## [Aim of the exercise]
Go through the listing below and output exactly the line with "The height and width of the screenshot is (213, 443).", the line with "Toggle Chinese input", and each line between; omit the rest.

┌────────

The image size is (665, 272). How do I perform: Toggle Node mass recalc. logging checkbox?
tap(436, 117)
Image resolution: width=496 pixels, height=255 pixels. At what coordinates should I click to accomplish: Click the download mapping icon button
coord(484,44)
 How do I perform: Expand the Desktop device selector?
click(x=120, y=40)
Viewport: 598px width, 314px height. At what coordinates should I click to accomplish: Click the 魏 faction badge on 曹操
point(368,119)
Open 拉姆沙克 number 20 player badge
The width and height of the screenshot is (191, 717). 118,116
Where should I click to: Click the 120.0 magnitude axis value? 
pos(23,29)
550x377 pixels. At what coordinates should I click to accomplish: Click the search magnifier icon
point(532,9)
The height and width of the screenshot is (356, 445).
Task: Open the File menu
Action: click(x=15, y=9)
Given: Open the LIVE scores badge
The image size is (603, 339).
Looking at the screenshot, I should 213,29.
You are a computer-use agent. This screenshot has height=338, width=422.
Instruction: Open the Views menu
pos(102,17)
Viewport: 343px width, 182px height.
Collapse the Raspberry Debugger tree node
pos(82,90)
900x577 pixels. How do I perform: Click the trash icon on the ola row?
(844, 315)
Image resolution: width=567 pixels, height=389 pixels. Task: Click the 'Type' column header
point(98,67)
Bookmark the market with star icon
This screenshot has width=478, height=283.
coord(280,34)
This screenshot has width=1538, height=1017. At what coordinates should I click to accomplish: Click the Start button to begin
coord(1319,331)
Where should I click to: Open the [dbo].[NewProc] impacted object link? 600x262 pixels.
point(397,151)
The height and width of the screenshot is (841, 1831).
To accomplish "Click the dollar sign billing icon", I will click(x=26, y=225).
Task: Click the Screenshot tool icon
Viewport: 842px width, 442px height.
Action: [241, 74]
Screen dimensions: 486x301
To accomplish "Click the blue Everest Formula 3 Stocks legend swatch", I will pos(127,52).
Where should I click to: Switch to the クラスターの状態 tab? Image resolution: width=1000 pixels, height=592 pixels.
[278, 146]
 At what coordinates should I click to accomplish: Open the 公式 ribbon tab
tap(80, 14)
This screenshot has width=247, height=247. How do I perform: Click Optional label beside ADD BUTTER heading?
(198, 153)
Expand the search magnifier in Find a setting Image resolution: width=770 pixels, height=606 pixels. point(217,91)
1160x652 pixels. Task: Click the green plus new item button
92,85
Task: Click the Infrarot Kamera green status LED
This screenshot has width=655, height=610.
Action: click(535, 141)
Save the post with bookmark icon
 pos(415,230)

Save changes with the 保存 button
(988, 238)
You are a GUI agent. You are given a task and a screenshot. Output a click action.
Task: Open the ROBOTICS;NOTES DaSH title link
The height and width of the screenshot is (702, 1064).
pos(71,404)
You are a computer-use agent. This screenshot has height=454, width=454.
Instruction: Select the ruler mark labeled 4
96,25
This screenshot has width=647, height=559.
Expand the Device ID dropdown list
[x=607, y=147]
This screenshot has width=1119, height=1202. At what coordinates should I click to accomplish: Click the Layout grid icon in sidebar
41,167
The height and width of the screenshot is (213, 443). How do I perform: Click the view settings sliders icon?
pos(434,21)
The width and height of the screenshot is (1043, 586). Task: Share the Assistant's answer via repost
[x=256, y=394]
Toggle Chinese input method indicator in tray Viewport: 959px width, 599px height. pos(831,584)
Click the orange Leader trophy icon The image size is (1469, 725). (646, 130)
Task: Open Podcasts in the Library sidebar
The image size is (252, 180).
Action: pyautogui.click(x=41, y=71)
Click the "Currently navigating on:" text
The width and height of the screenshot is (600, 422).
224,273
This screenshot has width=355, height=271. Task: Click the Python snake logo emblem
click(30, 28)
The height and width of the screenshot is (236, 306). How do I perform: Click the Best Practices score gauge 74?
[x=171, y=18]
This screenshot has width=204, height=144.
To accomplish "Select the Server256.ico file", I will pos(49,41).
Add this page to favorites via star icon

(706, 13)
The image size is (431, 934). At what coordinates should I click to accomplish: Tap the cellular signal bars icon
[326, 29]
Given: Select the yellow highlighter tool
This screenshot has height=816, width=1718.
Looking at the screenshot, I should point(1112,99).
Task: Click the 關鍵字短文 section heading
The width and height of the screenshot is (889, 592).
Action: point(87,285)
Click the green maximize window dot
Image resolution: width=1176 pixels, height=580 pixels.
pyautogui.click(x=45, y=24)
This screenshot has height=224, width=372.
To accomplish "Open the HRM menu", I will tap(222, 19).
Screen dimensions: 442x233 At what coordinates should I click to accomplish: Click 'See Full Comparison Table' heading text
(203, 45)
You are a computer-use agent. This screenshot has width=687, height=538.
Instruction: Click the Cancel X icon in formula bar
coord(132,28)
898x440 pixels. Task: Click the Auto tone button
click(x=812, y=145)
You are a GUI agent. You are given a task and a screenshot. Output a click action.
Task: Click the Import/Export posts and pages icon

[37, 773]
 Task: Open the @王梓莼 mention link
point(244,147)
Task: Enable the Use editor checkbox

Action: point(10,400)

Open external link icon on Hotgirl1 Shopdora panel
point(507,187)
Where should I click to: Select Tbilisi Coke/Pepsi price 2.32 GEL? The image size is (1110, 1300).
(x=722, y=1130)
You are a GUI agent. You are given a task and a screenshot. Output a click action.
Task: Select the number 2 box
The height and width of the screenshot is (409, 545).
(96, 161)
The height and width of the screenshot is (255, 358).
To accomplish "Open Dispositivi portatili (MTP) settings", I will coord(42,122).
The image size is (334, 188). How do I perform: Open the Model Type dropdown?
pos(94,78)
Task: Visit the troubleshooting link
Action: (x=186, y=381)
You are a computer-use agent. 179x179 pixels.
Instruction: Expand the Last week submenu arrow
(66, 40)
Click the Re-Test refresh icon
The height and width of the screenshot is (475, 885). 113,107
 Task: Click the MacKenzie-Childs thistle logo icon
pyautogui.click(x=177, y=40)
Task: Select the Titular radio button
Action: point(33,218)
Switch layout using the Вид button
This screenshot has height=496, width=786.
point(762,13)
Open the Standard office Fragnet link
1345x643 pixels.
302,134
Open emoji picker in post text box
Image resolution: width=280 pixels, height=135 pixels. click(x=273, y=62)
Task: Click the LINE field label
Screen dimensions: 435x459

└────────

## [Task solution]
The height and width of the screenshot is (213, 443). How do I perform: Click the view settings sliders icon?
pos(434,21)
The width and height of the screenshot is (1043, 586). Task: Share the Assistant's answer via repost
[x=256, y=394]
Toggle Chinese input method indicator in tray Viewport: 959px width, 599px height. pos(831,584)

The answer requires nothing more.